> **EXERCISE OBJECTIVE**:
Arrange the part of the listing that runs from its start through the line containing "click(631, 411)" as a JSON list of strings, one string per line and with blank lines omitted. Include both ends and nothing outside this span.

Item coordinate data

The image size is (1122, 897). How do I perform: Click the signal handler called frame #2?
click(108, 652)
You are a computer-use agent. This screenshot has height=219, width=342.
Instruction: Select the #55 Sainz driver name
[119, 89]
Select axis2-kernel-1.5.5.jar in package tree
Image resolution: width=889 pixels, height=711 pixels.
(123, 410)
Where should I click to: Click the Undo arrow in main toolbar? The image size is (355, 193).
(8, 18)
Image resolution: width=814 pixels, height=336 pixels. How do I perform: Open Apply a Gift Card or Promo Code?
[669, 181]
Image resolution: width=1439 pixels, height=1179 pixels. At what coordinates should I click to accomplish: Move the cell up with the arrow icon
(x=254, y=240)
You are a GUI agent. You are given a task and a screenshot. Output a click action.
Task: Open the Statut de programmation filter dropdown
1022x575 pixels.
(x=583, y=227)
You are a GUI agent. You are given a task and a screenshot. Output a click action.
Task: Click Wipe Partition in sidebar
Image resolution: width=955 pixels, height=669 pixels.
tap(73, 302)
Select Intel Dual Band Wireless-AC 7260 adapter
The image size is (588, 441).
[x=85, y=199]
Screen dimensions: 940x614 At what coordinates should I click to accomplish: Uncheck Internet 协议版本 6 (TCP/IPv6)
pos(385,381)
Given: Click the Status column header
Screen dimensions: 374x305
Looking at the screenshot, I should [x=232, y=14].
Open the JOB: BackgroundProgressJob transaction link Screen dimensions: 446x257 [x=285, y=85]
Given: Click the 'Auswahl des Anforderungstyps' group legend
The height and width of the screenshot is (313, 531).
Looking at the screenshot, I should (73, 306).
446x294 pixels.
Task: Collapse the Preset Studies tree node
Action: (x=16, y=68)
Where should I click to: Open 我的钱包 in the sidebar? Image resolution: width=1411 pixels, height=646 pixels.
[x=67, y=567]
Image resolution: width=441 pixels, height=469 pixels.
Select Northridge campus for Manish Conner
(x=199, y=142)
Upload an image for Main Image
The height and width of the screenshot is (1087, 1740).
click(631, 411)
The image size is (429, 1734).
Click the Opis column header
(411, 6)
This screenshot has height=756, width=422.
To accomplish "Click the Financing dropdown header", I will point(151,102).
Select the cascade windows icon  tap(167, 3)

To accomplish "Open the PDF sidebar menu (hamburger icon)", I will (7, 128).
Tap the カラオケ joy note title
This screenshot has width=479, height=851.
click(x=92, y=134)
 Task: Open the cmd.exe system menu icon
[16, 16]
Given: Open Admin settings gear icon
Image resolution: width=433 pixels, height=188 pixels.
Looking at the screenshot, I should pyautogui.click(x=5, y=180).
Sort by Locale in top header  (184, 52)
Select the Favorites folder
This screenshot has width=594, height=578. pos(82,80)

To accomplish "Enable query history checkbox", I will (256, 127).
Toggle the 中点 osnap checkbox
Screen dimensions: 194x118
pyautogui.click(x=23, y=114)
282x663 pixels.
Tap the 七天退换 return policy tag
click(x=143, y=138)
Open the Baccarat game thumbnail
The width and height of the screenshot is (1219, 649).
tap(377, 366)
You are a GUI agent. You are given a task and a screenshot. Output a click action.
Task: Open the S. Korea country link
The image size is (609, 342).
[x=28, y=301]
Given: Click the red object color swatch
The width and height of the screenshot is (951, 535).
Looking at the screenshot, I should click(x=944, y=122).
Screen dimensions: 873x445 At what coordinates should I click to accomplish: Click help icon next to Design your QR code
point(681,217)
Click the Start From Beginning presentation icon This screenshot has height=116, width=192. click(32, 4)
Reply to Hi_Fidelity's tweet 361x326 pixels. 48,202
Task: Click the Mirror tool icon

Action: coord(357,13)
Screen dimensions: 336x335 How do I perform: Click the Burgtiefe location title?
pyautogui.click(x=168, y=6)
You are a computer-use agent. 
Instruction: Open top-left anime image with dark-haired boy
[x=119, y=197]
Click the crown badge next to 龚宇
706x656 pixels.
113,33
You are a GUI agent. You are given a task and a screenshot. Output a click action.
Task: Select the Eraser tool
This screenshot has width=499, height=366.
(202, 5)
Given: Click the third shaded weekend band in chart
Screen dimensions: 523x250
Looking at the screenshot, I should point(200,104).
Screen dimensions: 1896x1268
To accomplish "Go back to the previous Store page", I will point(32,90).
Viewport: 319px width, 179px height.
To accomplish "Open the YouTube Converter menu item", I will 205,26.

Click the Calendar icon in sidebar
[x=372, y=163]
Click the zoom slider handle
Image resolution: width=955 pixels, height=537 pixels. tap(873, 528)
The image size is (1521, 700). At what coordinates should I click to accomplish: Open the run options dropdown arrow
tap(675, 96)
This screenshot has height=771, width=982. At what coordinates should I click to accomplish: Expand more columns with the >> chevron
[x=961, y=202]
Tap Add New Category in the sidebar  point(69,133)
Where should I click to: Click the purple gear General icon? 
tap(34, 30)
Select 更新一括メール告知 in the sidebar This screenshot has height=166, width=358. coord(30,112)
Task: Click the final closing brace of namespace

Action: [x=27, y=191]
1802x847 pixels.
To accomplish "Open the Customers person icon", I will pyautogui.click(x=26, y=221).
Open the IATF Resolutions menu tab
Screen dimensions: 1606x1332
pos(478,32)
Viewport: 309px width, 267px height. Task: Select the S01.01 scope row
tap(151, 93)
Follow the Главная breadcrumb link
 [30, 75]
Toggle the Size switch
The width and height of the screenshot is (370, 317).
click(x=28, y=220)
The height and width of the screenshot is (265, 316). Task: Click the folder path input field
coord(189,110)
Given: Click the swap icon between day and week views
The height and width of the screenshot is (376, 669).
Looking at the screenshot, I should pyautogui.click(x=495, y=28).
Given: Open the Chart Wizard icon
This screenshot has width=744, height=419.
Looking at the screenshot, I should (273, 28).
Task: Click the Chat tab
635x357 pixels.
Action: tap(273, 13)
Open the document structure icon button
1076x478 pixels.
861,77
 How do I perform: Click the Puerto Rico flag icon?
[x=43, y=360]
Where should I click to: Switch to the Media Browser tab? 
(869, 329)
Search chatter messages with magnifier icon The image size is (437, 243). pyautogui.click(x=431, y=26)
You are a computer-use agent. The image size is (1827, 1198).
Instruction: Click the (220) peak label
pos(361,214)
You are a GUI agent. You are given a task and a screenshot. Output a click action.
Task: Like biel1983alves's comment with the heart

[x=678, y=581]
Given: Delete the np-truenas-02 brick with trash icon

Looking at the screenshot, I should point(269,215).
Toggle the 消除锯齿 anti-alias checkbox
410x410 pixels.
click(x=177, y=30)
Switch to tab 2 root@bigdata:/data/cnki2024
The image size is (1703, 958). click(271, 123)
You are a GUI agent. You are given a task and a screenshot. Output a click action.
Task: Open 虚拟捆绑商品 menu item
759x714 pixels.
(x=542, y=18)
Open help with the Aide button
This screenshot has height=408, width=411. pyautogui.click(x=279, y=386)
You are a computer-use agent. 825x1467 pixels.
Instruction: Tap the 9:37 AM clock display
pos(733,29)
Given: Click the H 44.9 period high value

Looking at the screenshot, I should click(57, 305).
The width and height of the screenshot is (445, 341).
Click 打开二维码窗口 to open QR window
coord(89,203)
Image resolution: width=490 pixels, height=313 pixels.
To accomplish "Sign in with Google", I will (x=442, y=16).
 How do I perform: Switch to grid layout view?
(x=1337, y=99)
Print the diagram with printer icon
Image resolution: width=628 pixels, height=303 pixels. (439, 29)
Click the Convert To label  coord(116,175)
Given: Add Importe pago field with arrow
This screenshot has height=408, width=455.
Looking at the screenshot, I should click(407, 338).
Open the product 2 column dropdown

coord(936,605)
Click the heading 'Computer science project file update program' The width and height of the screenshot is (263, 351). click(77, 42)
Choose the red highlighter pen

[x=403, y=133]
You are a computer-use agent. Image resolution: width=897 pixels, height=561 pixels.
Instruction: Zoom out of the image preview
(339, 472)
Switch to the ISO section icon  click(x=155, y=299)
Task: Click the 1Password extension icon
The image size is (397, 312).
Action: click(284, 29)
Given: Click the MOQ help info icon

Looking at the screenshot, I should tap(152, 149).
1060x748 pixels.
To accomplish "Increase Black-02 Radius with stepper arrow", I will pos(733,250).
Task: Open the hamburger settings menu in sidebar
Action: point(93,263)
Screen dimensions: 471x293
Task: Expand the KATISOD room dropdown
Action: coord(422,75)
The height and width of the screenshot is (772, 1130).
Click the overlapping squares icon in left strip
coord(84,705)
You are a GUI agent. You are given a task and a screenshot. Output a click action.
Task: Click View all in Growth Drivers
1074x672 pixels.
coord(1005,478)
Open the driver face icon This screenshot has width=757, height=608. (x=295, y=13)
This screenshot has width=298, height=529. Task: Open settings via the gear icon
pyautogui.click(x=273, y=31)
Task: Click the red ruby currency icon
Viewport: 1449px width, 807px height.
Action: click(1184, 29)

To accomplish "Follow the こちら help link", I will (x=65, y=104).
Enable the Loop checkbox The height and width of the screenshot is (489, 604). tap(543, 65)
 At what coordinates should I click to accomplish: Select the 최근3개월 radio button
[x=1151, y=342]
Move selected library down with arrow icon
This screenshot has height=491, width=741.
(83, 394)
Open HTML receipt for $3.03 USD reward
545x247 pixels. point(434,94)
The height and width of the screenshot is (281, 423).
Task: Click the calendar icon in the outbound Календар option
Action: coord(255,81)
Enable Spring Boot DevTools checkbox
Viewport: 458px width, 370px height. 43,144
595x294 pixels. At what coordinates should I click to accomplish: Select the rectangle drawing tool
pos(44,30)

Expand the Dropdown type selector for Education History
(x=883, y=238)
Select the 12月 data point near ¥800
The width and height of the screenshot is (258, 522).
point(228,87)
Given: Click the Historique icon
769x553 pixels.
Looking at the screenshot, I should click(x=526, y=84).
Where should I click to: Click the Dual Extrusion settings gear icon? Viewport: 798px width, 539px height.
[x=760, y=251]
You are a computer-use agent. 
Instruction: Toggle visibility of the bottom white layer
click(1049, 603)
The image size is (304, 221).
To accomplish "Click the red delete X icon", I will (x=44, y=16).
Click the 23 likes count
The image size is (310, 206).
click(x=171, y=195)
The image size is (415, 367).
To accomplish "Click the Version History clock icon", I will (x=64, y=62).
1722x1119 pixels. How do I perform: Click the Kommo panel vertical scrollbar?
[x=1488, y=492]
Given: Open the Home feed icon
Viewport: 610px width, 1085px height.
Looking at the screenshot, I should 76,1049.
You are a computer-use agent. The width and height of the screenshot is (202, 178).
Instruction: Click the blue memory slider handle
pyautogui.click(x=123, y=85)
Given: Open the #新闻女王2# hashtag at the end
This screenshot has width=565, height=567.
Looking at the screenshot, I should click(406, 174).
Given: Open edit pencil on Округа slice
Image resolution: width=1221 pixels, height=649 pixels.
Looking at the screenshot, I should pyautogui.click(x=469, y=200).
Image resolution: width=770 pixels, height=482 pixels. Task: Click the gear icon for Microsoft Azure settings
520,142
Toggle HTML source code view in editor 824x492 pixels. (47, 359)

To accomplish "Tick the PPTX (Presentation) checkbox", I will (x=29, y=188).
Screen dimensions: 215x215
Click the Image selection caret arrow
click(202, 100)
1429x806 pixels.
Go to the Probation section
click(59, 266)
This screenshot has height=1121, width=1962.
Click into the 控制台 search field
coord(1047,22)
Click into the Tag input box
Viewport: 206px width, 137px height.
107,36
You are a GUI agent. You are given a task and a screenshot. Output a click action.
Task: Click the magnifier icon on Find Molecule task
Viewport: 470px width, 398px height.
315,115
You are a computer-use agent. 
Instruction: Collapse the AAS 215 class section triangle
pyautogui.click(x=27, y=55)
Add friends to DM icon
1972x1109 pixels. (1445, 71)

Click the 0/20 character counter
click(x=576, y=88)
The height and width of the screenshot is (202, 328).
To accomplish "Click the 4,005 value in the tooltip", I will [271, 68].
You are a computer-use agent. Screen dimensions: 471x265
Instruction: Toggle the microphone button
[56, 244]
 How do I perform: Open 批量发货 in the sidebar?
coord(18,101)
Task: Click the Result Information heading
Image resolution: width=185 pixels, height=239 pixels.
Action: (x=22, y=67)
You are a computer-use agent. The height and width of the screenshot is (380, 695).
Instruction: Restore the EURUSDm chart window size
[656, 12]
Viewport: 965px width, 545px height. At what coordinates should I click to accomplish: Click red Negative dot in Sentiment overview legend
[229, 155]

> **RESULT OF THIS TASK**:
[
  "The image size is (1122, 897). How do I perform: Click the signal handler called frame #2?",
  "click(108, 652)",
  "You are a computer-use agent. This screenshot has height=219, width=342.",
  "Instruction: Select the #55 Sainz driver name",
  "[119, 89]",
  "Select axis2-kernel-1.5.5.jar in package tree",
  "Image resolution: width=889 pixels, height=711 pixels.",
  "(123, 410)",
  "Where should I click to: Click the Undo arrow in main toolbar? The image size is (355, 193).",
  "(8, 18)",
  "Image resolution: width=814 pixels, height=336 pixels. How do I perform: Open Apply a Gift Card or Promo Code?",
  "[669, 181]",
  "Image resolution: width=1439 pixels, height=1179 pixels. At what coordinates should I click to accomplish: Move the cell up with the arrow icon",
  "(x=254, y=240)",
  "You are a GUI agent. You are given a task and a screenshot. Output a click action.",
  "Task: Open the Statut de programmation filter dropdown",
  "1022x575 pixels.",
  "(x=583, y=227)",
  "You are a GUI agent. You are given a task and a screenshot. Output a click action.",
  "Task: Click Wipe Partition in sidebar",
  "Image resolution: width=955 pixels, height=669 pixels.",
  "tap(73, 302)",
  "Select Intel Dual Band Wireless-AC 7260 adapter",
  "The image size is (588, 441).",
  "[x=85, y=199]",
  "Screen dimensions: 940x614 At what coordinates should I click to accomplish: Uncheck Internet 协议版本 6 (TCP/IPv6)",
  "pos(385,381)",
  "Given: Click the Status column header",
  "Screen dimensions: 374x305",
  "Looking at the screenshot, I should [x=232, y=14].",
  "Open the JOB: BackgroundProgressJob transaction link Screen dimensions: 446x257 [x=285, y=85]",
  "Given: Click the 'Auswahl des Anforderungstyps' group legend",
  "The height and width of the screenshot is (313, 531).",
  "Looking at the screenshot, I should (73, 306).",
  "446x294 pixels.",
  "Task: Collapse the Preset Studies tree node",
  "Action: (x=16, y=68)",
  "Where should I click to: Open 我的钱包 in the sidebar? Image resolution: width=1411 pixels, height=646 pixels.",
  "[x=67, y=567]",
  "Image resolution: width=441 pixels, height=469 pixels.",
  "Select Northridge campus for Manish Conner",
  "(x=199, y=142)",
  "Upload an image for Main Image",
  "The height and width of the screenshot is (1087, 1740).",
  "click(631, 411)"
]